# [Exercise task A]
In the HUD document guidance, what must the opinion provided to HUD at the closing table include?

# [Text extract]
# # #

If a HUD document provides alternatives, the preparer may remove the alternatives that do
not apply; striking through the remaining alternatives is not required. For example, sections
of the note provide alternatives for interest rate definitions, payment provisions, and
prepayment provisions. Also, information inserted into blanks on the form and changes
required by the applicable state addenda are not required to be presented in a redline format.
Attorney’s Opinion
The requirements Opinion of Counsel vary from the protocol described above. Both a clean
copy and a redline copy of the opinion must be provided in the drafts submitted to HUD for
review. Pursuant to confirmation (h) on the last page of the opinion form, the opinion
provided to HUD at the closing table must include a complete redline as an exhibit to the
clean opinion.
Subordination Agreement
Changes to the HUD Subordination Agreement have different requirements than those
described above. Please see Subordination Agreement Questions and Answers for
instructions on changes to that document.

# # #

# [Exercise task B]
Rewrite the records from the line containing "You are a computer-use agent. Image" down to the line containing "pyautogui.click(x=658, y=287)", swapping "Instruction" for "Command" and leaving everything else unchanged. Return only those lines.

Dataset rows
# # #

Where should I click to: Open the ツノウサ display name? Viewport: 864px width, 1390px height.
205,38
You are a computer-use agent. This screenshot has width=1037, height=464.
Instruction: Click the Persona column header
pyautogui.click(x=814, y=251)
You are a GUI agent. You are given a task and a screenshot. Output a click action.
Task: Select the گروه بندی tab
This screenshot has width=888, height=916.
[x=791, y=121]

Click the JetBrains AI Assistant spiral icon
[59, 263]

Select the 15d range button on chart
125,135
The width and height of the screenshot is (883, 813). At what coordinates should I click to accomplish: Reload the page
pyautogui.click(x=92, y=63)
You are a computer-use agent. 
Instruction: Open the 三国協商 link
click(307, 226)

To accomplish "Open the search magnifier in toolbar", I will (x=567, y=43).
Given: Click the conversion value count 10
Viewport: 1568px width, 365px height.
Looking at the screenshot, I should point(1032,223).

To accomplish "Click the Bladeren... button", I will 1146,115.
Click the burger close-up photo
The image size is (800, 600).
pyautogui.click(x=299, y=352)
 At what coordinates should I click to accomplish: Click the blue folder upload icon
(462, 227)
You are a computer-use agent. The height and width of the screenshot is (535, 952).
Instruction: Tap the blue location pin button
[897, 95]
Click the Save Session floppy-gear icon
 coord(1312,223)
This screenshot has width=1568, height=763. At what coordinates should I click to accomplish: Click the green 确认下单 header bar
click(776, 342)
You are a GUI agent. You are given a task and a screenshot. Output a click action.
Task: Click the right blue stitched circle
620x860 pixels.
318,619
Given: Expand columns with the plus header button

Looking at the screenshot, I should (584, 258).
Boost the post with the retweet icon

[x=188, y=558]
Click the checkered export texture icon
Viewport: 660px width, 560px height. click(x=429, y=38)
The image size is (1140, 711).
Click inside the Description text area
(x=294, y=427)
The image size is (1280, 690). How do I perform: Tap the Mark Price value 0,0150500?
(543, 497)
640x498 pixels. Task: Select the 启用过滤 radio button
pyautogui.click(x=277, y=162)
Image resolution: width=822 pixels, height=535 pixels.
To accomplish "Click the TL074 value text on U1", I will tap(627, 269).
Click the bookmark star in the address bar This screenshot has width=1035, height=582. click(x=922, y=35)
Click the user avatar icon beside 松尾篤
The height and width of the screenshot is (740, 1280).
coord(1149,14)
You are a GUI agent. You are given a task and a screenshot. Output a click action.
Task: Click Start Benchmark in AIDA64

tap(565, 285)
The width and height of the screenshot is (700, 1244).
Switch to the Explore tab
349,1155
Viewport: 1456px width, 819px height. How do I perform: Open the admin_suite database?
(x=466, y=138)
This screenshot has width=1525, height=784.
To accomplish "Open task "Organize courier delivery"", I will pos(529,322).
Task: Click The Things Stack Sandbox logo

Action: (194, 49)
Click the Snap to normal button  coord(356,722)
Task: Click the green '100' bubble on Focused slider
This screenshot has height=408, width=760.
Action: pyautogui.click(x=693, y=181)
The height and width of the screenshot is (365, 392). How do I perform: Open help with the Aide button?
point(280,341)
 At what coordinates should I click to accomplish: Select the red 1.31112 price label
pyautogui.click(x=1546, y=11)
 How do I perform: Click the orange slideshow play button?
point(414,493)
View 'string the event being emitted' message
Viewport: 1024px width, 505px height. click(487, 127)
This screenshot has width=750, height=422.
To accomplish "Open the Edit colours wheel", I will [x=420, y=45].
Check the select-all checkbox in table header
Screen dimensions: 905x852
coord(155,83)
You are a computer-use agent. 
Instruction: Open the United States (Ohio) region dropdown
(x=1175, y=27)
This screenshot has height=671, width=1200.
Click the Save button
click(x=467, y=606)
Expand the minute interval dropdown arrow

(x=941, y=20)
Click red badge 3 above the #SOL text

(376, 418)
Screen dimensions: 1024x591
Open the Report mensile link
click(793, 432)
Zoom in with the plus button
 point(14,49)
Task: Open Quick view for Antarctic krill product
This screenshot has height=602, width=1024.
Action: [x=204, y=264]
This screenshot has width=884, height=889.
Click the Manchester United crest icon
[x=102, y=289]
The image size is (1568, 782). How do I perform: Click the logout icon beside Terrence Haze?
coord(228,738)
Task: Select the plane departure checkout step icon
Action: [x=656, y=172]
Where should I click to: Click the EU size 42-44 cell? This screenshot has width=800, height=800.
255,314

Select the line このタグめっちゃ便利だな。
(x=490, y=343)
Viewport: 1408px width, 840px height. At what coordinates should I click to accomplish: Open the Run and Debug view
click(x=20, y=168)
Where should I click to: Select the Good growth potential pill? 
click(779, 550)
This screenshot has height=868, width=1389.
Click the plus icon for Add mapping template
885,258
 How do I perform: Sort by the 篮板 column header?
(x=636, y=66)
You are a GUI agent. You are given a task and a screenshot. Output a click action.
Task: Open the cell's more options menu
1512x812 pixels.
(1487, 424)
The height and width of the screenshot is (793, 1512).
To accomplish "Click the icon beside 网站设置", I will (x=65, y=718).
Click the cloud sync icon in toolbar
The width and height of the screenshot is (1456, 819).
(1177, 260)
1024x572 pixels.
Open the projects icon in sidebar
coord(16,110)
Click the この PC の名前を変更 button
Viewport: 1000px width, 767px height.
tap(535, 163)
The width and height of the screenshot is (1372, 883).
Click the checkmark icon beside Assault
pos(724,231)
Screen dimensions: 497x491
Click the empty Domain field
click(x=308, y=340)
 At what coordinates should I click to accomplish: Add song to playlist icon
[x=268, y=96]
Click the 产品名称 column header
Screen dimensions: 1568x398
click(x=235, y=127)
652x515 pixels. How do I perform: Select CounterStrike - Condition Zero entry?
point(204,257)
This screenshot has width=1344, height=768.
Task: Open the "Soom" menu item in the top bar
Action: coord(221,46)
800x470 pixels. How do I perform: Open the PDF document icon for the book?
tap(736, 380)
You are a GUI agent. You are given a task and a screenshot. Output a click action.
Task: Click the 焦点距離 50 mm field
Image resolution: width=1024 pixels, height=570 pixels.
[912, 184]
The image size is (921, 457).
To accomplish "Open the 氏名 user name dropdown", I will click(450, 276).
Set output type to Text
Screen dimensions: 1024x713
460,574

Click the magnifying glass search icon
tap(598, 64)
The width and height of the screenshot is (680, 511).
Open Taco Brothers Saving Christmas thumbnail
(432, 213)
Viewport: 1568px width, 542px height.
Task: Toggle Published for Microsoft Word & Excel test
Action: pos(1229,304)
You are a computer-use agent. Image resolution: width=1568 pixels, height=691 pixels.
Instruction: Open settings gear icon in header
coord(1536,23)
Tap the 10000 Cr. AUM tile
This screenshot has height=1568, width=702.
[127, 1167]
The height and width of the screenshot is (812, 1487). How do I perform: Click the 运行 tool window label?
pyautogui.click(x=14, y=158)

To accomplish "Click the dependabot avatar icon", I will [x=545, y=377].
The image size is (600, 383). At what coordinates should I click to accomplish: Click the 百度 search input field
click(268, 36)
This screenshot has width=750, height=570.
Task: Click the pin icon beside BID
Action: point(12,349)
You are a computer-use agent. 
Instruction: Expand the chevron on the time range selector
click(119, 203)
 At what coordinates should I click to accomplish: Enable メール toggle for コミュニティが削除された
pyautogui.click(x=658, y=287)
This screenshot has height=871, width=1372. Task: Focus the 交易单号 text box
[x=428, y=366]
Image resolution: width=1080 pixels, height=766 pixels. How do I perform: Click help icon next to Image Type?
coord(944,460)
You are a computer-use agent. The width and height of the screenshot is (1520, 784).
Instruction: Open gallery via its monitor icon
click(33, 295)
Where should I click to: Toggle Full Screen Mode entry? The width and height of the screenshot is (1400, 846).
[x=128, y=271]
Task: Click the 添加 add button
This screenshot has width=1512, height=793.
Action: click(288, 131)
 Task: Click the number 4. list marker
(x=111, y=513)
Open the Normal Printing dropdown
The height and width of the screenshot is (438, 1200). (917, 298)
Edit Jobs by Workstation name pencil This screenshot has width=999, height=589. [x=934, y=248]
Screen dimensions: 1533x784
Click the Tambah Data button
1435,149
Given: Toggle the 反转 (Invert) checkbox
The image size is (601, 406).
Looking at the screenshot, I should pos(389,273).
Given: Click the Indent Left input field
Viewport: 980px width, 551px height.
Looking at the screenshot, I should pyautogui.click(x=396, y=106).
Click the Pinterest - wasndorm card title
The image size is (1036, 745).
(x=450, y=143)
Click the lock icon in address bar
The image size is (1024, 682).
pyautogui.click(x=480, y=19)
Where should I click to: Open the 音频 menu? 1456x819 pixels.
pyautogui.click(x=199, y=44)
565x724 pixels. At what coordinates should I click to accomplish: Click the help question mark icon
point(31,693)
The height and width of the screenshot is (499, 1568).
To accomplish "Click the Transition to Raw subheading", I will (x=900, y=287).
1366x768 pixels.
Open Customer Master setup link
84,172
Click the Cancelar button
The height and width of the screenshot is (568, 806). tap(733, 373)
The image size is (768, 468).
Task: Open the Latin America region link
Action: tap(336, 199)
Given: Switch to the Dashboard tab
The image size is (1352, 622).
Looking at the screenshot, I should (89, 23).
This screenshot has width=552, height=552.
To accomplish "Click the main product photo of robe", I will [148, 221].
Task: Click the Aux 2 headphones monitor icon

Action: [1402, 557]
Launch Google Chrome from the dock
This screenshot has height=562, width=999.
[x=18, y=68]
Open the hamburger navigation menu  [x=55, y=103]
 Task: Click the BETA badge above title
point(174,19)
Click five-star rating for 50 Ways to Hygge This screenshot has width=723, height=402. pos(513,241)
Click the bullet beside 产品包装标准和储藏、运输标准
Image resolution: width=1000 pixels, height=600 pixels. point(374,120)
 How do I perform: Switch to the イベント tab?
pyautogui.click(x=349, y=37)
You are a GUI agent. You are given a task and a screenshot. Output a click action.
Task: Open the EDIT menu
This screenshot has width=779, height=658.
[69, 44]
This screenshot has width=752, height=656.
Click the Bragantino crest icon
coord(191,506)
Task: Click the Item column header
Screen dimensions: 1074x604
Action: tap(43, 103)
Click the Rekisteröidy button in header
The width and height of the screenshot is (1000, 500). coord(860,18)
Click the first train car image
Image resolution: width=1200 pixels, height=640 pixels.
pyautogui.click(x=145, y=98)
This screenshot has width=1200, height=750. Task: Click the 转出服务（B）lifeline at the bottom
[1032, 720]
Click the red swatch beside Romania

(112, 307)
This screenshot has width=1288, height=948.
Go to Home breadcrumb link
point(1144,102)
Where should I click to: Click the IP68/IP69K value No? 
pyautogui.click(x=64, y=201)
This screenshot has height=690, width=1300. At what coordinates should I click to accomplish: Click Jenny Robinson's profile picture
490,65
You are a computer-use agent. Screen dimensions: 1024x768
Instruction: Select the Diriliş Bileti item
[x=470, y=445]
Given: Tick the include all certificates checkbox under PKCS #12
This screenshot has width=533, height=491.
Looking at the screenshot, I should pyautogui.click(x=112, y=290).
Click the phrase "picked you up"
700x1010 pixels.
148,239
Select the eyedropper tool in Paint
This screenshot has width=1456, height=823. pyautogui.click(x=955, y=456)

# # #

# [Correct output A]
A complete redline as an exhibit to the clean opinion.

# [Correct output B]
You are a computer-use agent. Image resolution: width=1568 pixels, height=691 pixels.
Command: Open settings gear icon in header
coord(1536,23)
Tap the 10000 Cr. AUM tile
This screenshot has height=1568, width=702.
[127, 1167]
The height and width of the screenshot is (812, 1487). How do I perform: Click the 运行 tool window label?
pyautogui.click(x=14, y=158)

To accomplish "Click the dependabot avatar icon", I will [x=545, y=377].
The image size is (600, 383). At what coordinates should I click to accomplish: Click the 百度 search input field
click(268, 36)
This screenshot has width=750, height=570.
Task: Click the pin icon beside BID
Action: point(12,349)
You are a computer-use agent. 
Command: Expand the chevron on the time range selector
click(119, 203)
 At what coordinates should I click to accomplish: Enable メール toggle for コミュニティが削除された
pyautogui.click(x=658, y=287)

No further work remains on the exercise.